[[ SOURCE RECORDS open ]]

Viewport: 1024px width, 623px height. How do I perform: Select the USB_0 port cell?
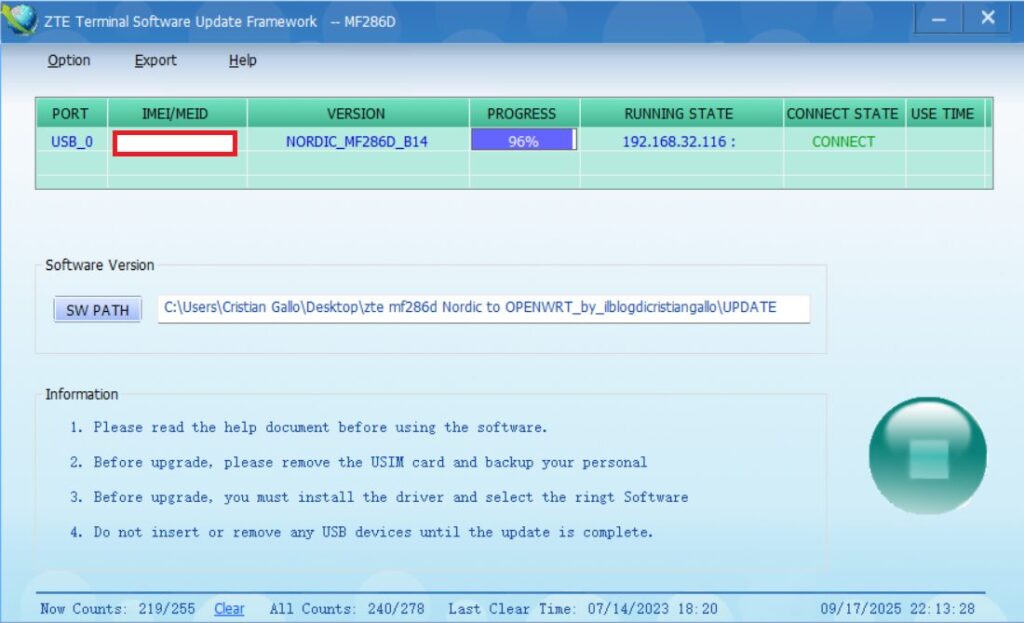pyautogui.click(x=72, y=142)
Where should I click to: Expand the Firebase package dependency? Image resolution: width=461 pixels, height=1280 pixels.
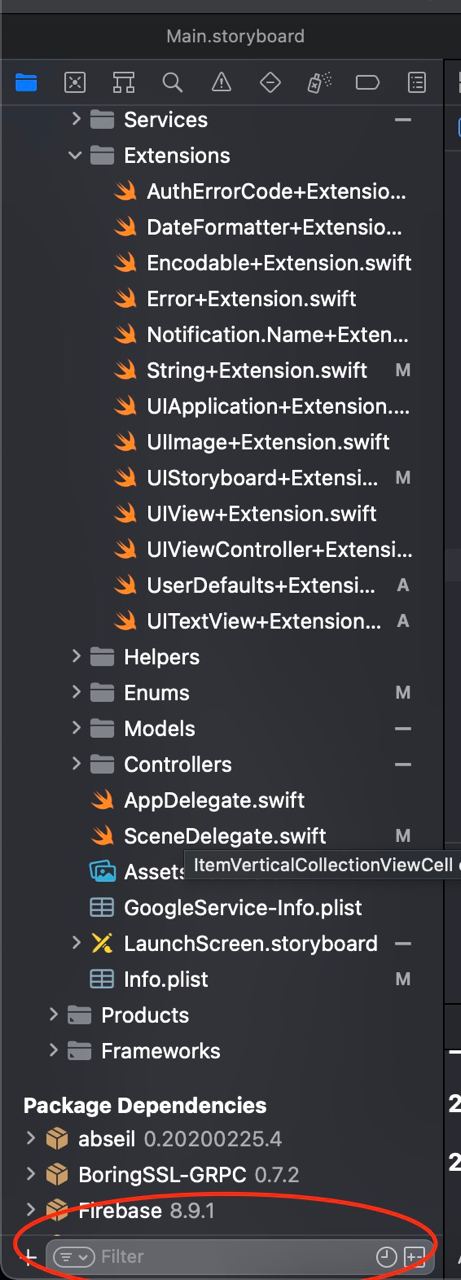[31, 1210]
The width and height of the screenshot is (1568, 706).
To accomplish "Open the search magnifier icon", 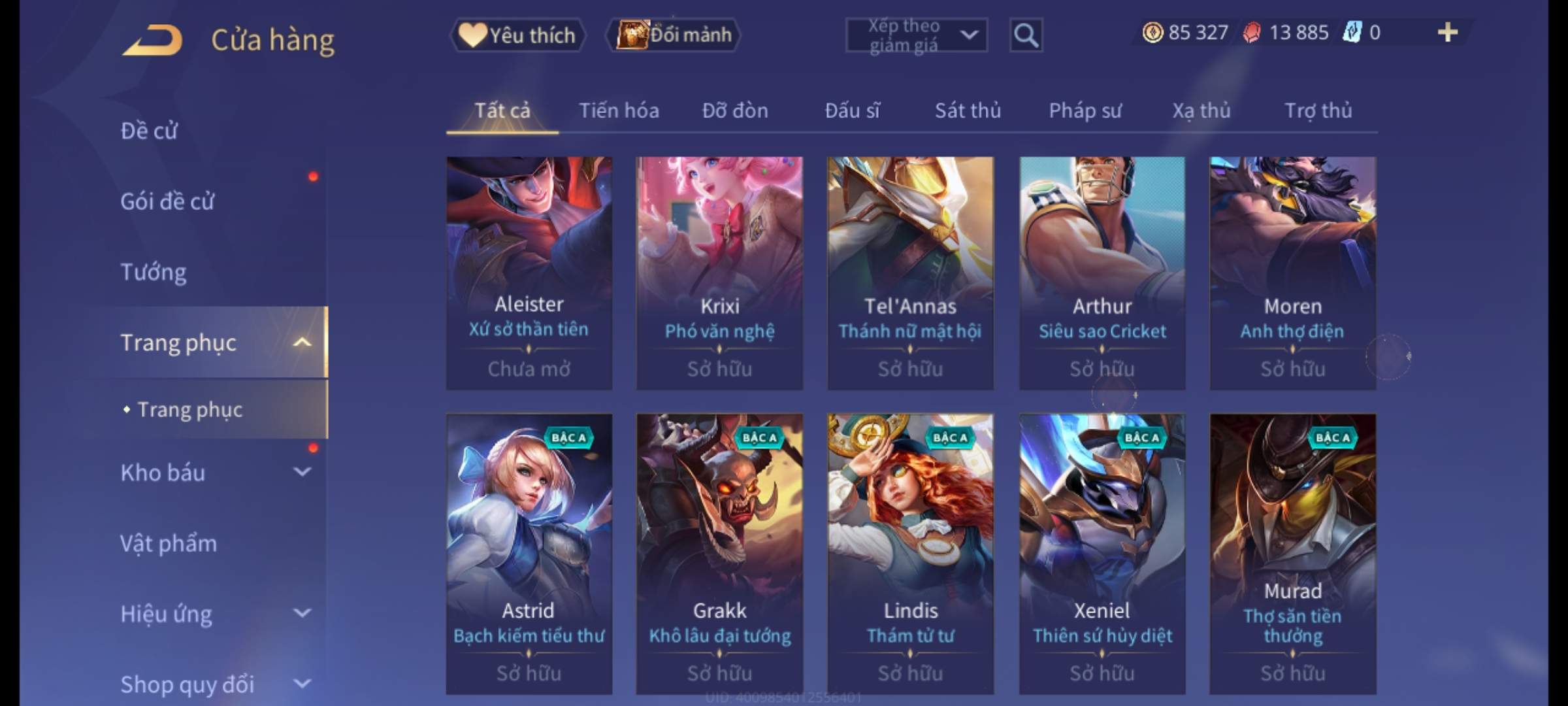I will pos(1026,35).
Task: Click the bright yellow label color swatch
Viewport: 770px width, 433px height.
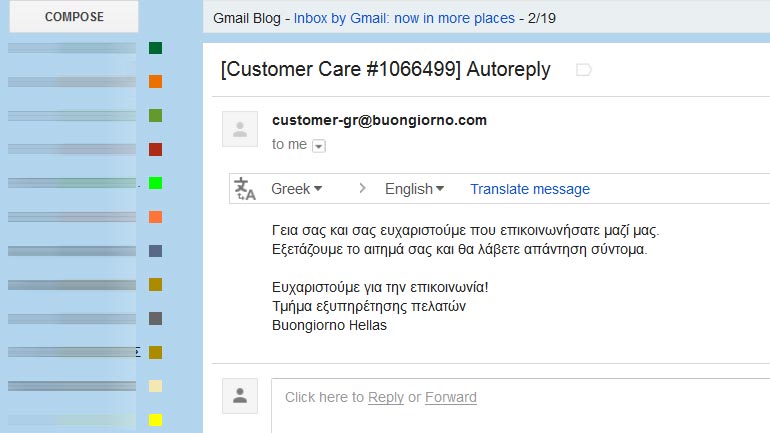Action: 155,420
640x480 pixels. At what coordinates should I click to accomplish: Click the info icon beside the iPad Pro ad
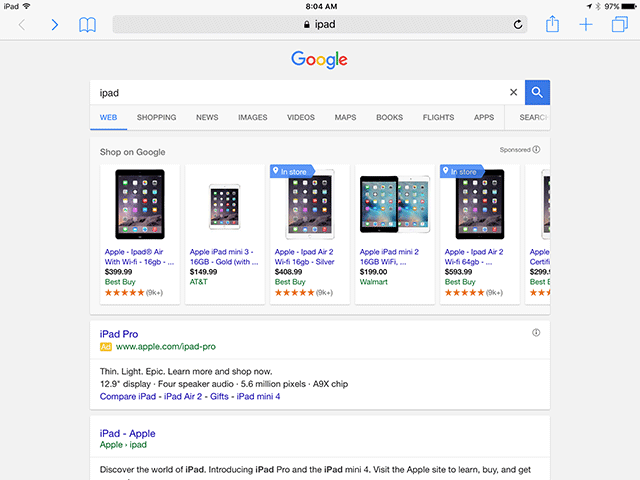[x=536, y=332]
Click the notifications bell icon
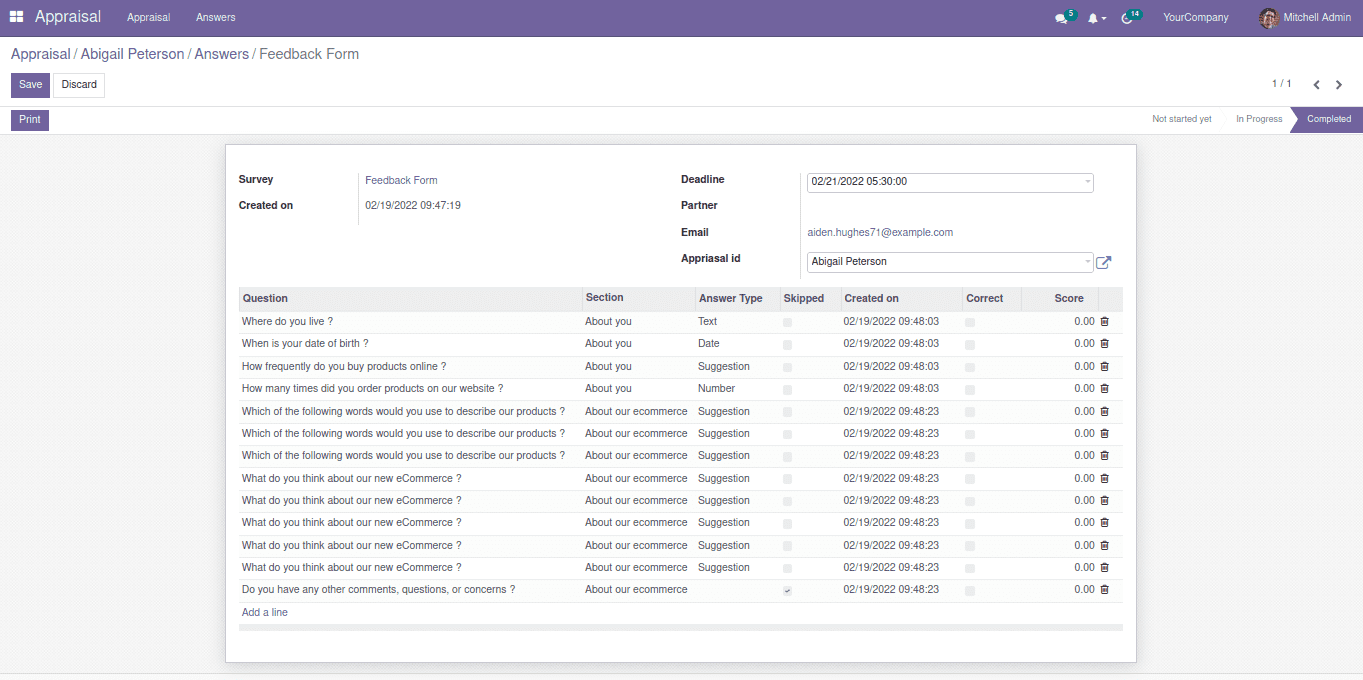Viewport: 1363px width, 680px height. coord(1094,18)
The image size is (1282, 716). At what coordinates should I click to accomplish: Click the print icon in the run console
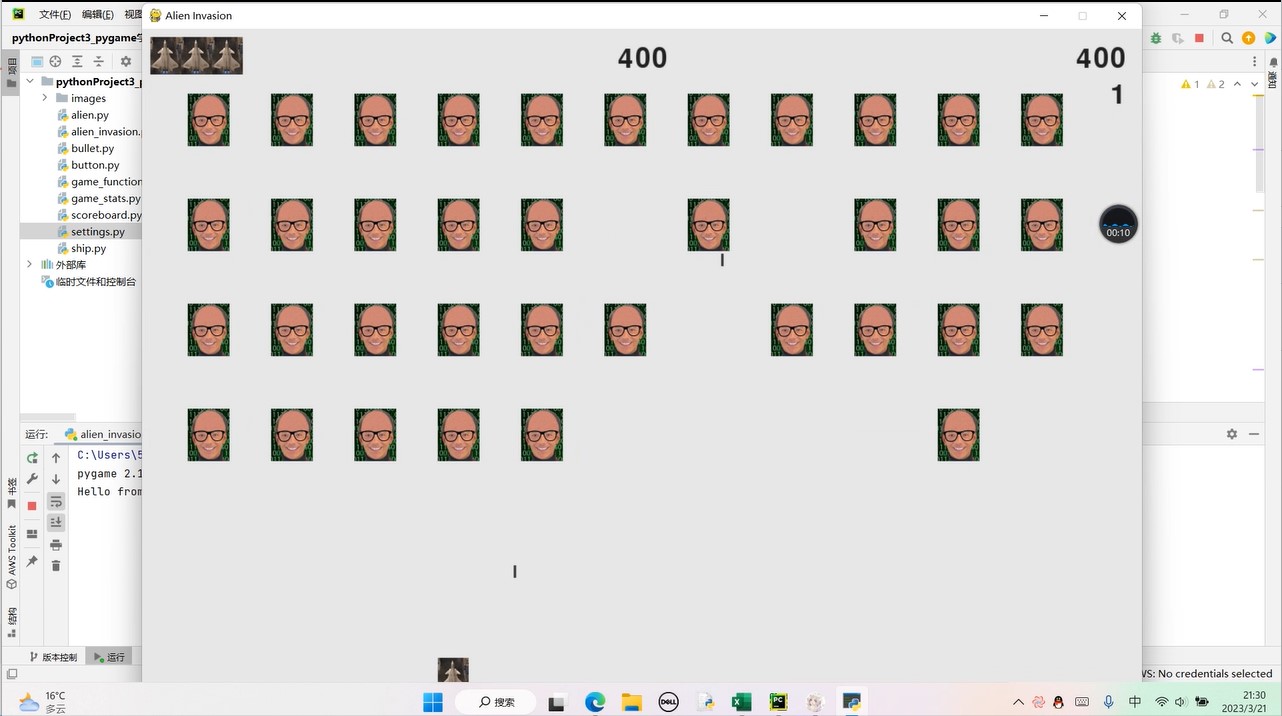tap(56, 545)
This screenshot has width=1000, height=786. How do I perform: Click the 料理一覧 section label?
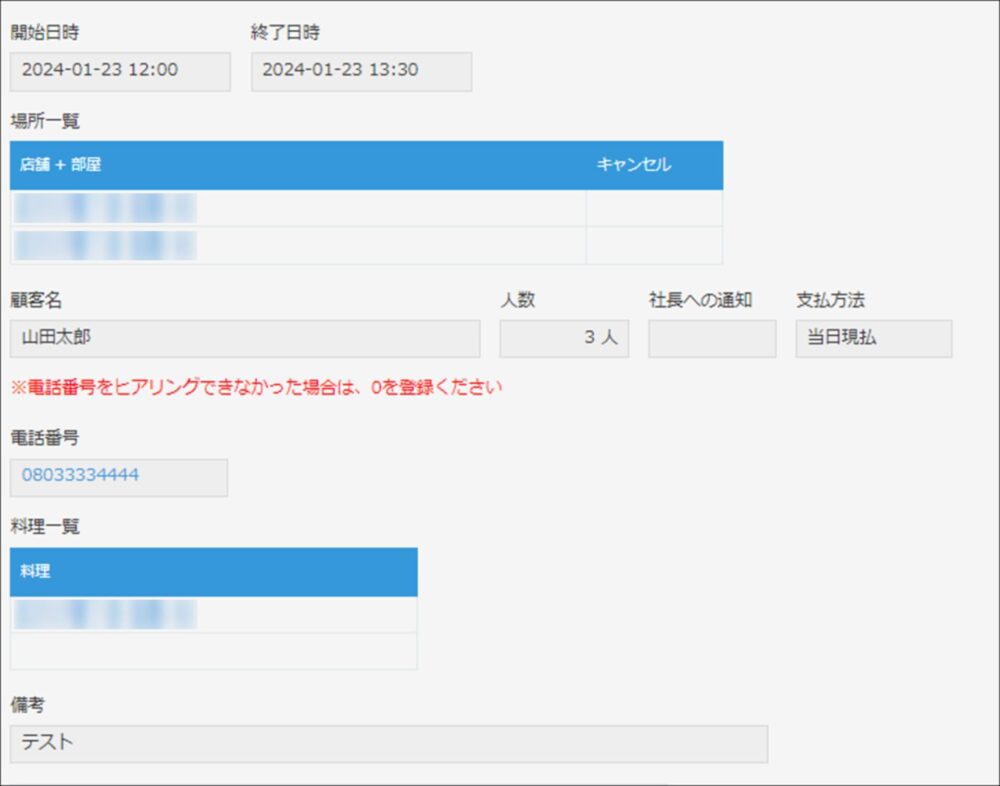point(45,527)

[[ SOURCE RECORDS closed ]]

* [ACTIVITY]:
From the material above, write out exactly the lines from the line with "Viewport: 770px width, 433px height." through the closing line, inclusive, and no pictures.

* [EXERCISE RESULT]:
Viewport: 770px width, 433px height.
Action: 155,420
640x480 pixels. At what coordinates should I click to accomplish: Click the info icon beside the iPad Pro ad
[x=536, y=332]
Click the notifications bell icon
Viewport: 1363px width, 680px height. coord(1094,18)
The image size is (1282, 716). At what coordinates should I click to accomplish: Click the print icon in the run console
tap(56, 545)
This screenshot has width=1000, height=786. How do I perform: Click the 料理一覧 section label?
point(45,527)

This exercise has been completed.